The book of Malachi leaves us hanging at the end of the Old Testament, waiting for 400 years for God to act decisively.
And the book of Revelation leaves us hanging at the end of the New Testament, waiting for God to wrap things up decisively:
The one who testifies to these things says, ‘Surely I am coming soon.’ Amen. Come, Lord Jesus! The grace of the Lord Jesus be with all the saints. Amen.
And that’s where we still are, two thousand years on.
And what are we waiting for? And what is the point of waiting?
Well, I confess that I often domesticate the waiting of Advent. I was starting to write this sermon as I started jury service, and the first day and a half of waiting felt very long, and I wondered often what it was like for the young woman who was “our” defendant as she waited from Friday afternoon till Wednesday morning for our verdict. I’ve been thinking of [members of the congregation waiting for decisions from others]. And I’m sure Zechariah did his fair share of wondering about what would become of his speech. But he used that time of personal waiting for the return of speech to learn to wait for God, to get to grips with the call to wait for God’s bigger purposes to be fulfilled.
Waiting, for Zechariah, becomes something powerful. In his life it turns out to me more than just about showing faithfulness by hoping in God in spite of everything. It’s also about growing in faithfulness.

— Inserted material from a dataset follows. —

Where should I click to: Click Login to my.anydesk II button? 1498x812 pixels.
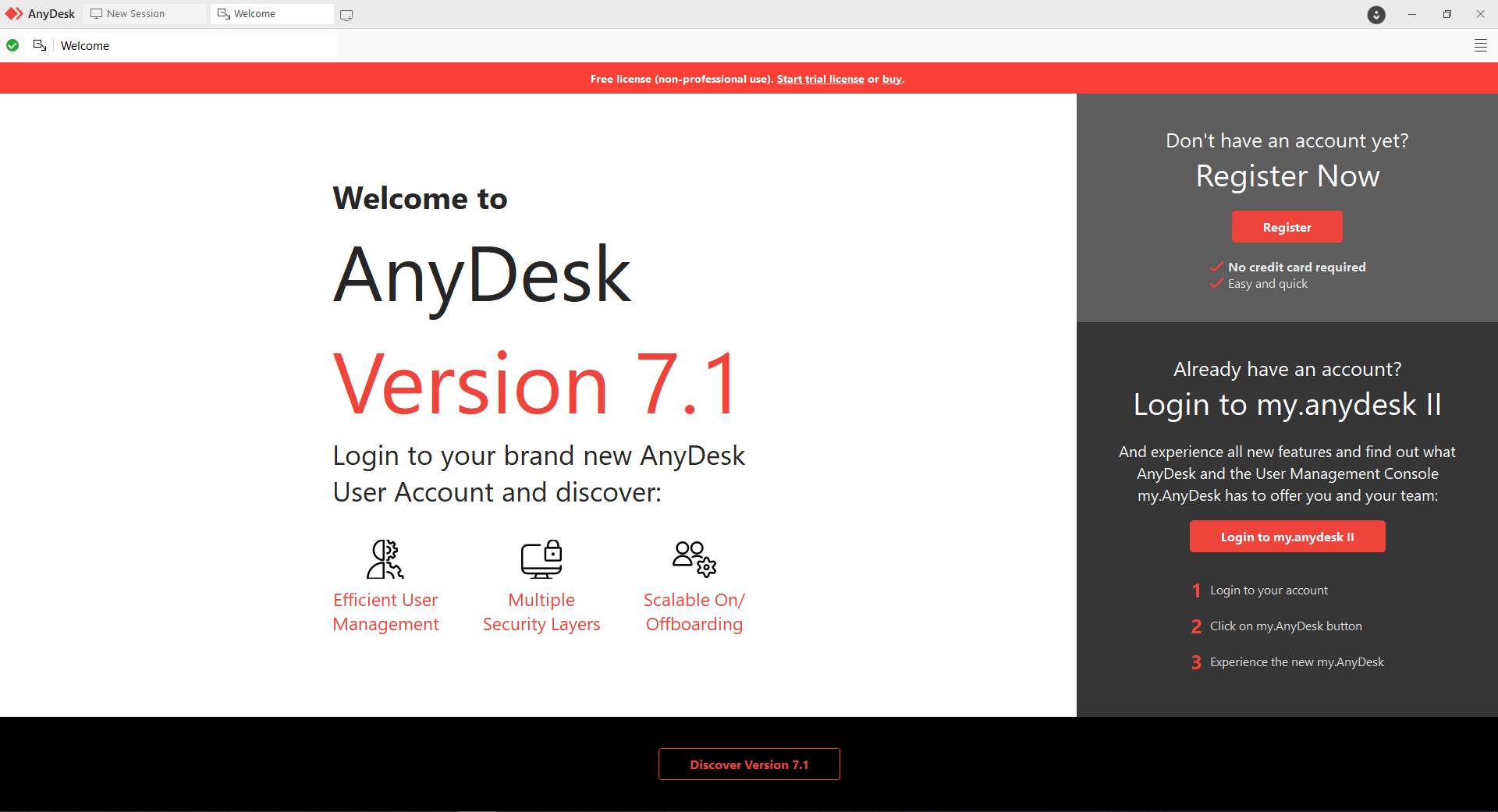pos(1287,537)

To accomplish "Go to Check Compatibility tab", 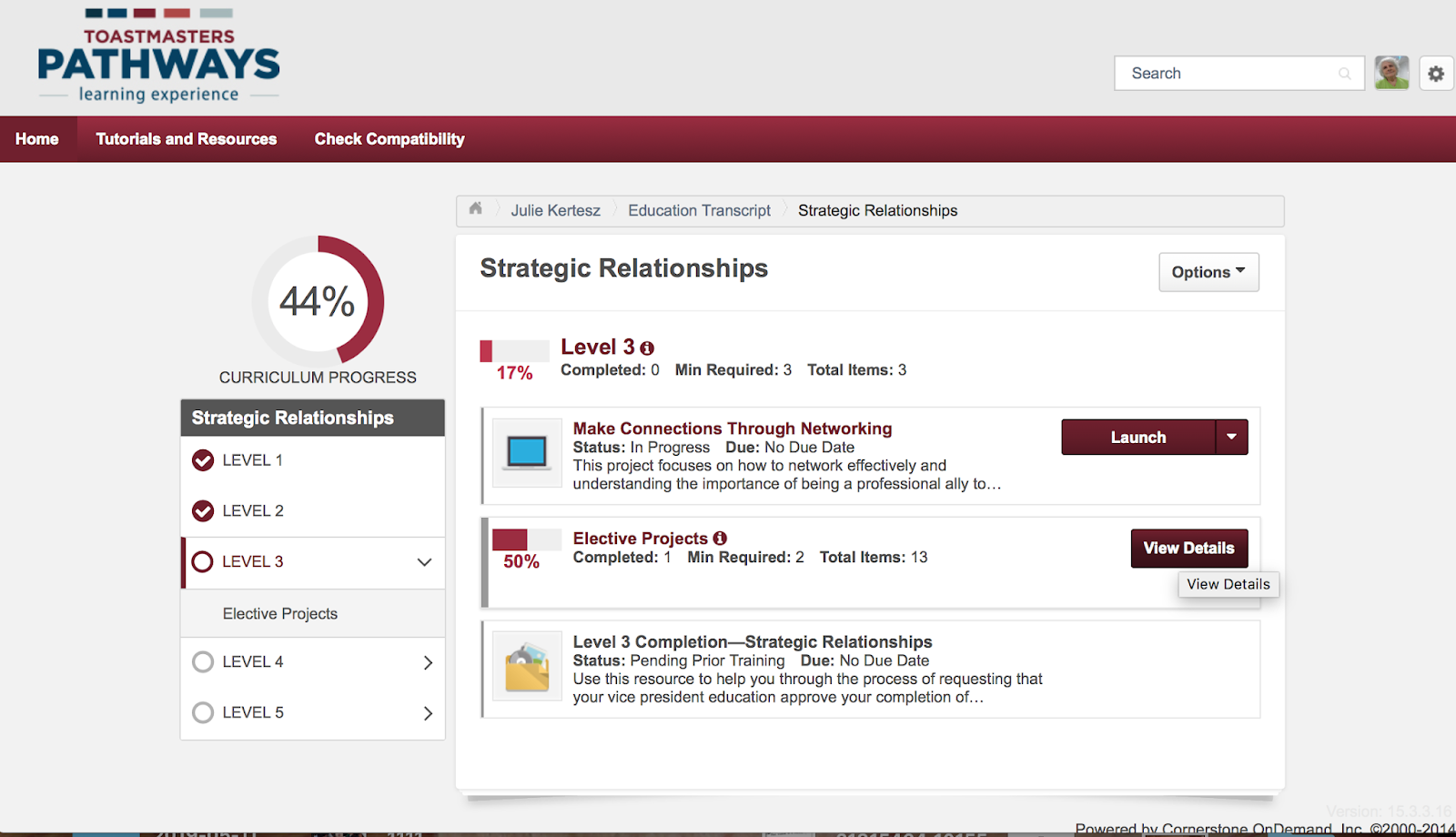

Our first reading, from Malachi 3, anticipates the day of the Lord’s coming as an awe-inspiring and maybe even terrible experience of being refined. But in Zechariah it looks to me as though the refining starts as Zechariah waits for his own rescue and then, in waiting for his own rescue, comes to trust in something much bigger and harder to believe in, that God will rescue the entire people from the hands of their enemies. So I’m wondering whether we can all take up that challenge to seize our own personal waiting as an opportunity to turn our own everyday waiting into something more, something that puts us in touch with God’s longing to rescue the whole of creation. I think I see something of this in African American spirituals, in which a people desperately in need of God’s rescue somehow forged their longing for a better life into a longing and confidence that this was God’s vision too and that God would one day bring this vision to fulfillment.
So, and I speak very much to myself here as Peter and I anticipate changes and I anticipate questions and uncertainty, I wonder if we too can take our everyday sadness, anxiety, uncertainty and waiting as an opportunity to get in touch with God’s longing and God’s purposes. Perhaps our own everyday waiting can be a reminder of and window into our waiting & longing for Jesus to put everything right.